AIM OF THE TASK -
In the records below, repeat exactly the lines between the line holding "Given: Quit the license dialog" and the line holding "You are a GUI", inclusive, and drop the pictures.

EXERCISE MATERIAL -
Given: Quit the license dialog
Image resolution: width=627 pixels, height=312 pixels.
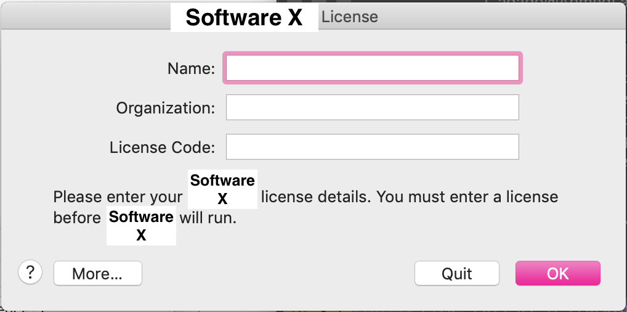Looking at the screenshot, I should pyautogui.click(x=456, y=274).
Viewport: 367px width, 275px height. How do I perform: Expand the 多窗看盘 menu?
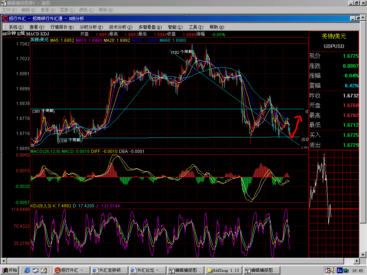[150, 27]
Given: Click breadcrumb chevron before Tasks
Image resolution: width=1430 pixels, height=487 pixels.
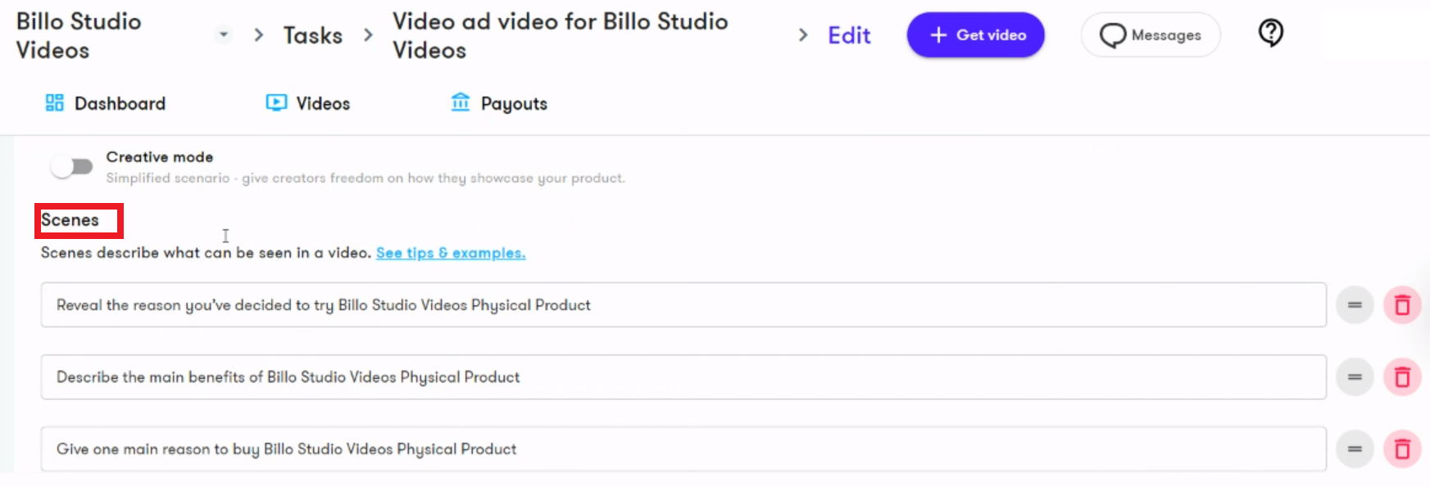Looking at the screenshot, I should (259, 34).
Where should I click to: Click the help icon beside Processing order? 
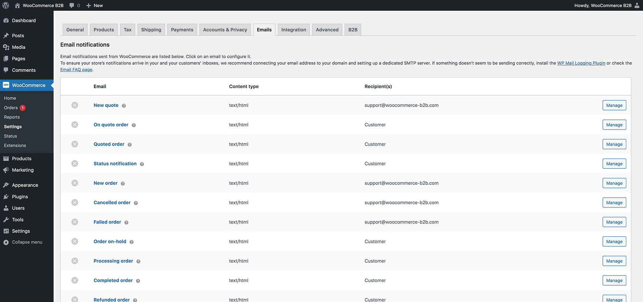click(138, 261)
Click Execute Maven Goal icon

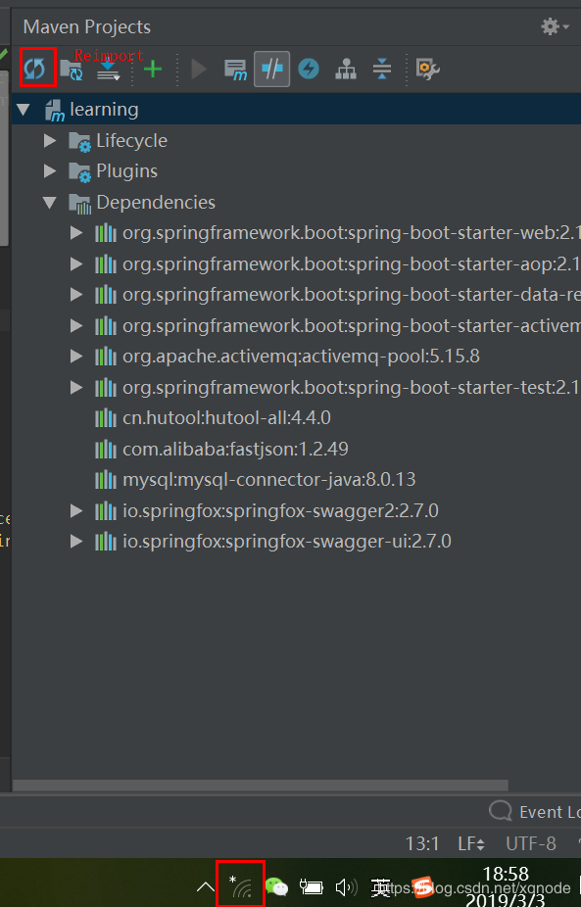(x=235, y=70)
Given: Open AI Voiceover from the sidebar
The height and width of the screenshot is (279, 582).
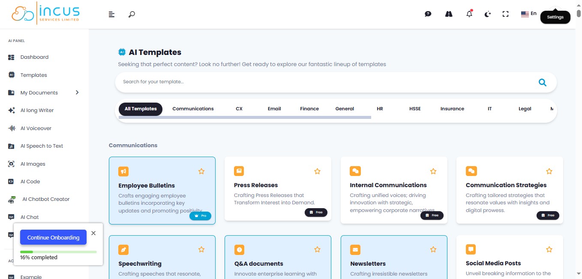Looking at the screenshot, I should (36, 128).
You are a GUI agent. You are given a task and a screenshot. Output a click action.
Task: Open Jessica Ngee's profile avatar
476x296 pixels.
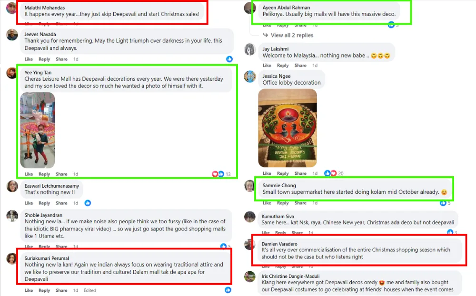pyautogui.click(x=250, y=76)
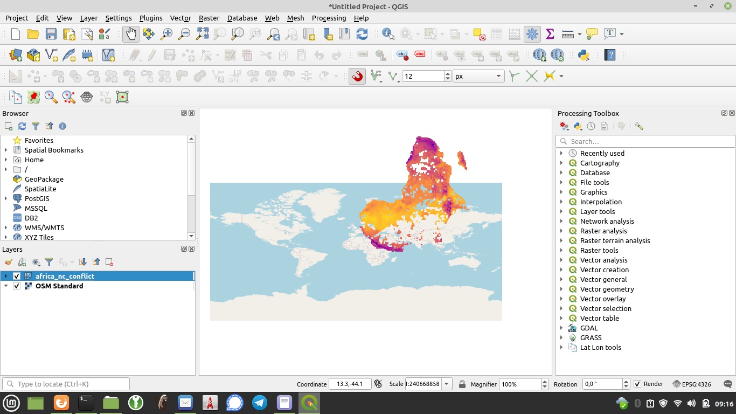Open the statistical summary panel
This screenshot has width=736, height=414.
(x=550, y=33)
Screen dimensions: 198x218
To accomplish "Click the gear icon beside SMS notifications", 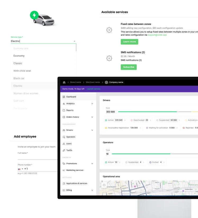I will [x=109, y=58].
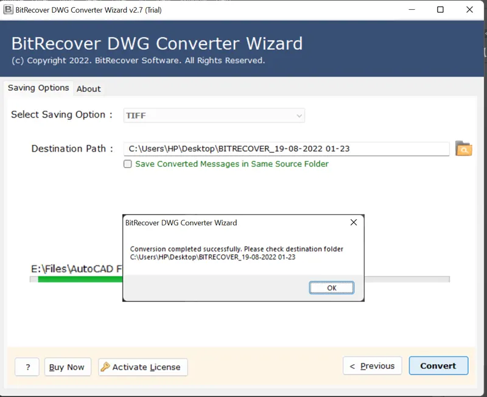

---

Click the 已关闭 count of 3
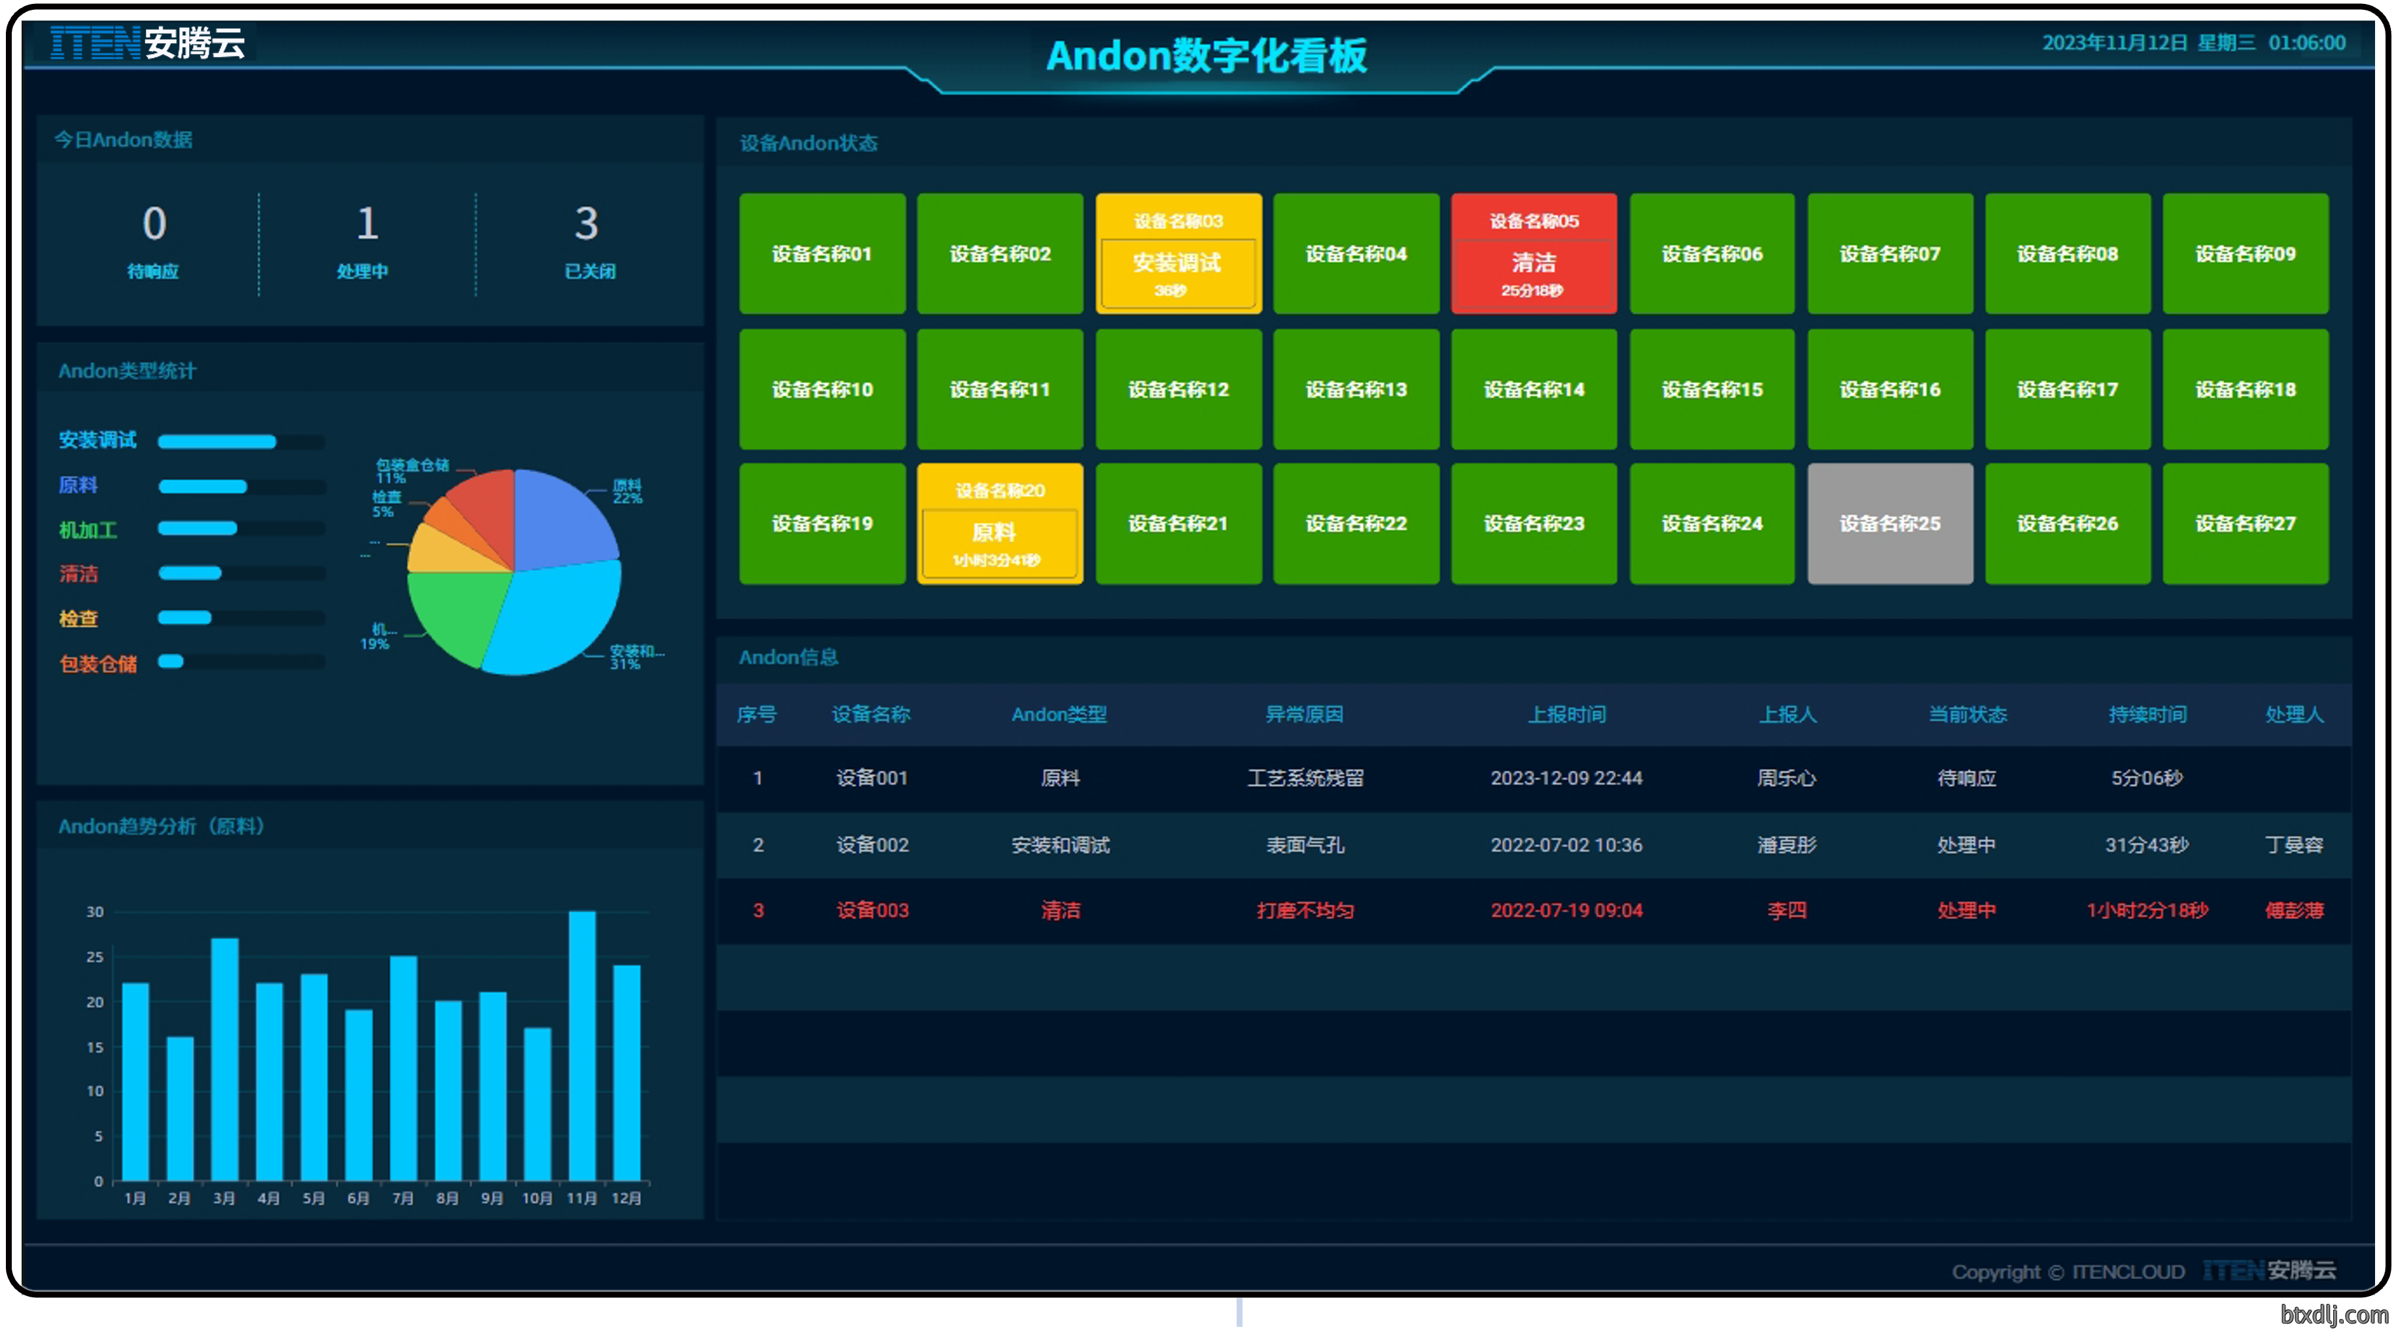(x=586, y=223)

--

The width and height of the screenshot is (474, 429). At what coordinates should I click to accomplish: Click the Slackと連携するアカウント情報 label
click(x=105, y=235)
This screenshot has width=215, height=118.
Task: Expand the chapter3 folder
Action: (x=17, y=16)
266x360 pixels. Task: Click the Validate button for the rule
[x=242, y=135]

ANSWER SECTION -
Given: Quit the license dialog
Image resolution: width=627 pixels, height=312 pixels.
Looking at the screenshot, I should pyautogui.click(x=456, y=274).
Viewport: 367px width, 275px height. How do I perform: Expand the 多窗看盘 menu?
[150, 27]
Given: Click breadcrumb chevron before Tasks
Image resolution: width=1430 pixels, height=487 pixels.
Looking at the screenshot, I should (259, 34).
Where should I click to: Click the help icon beside Processing order? 
click(138, 261)
Click Execute Maven Goal icon

(x=235, y=70)
Given: Open AI Voiceover from the sidebar
The height and width of the screenshot is (279, 582).
Looking at the screenshot, I should (36, 128).
You are a GUI agent. You are given a task and a screenshot. Output a click action.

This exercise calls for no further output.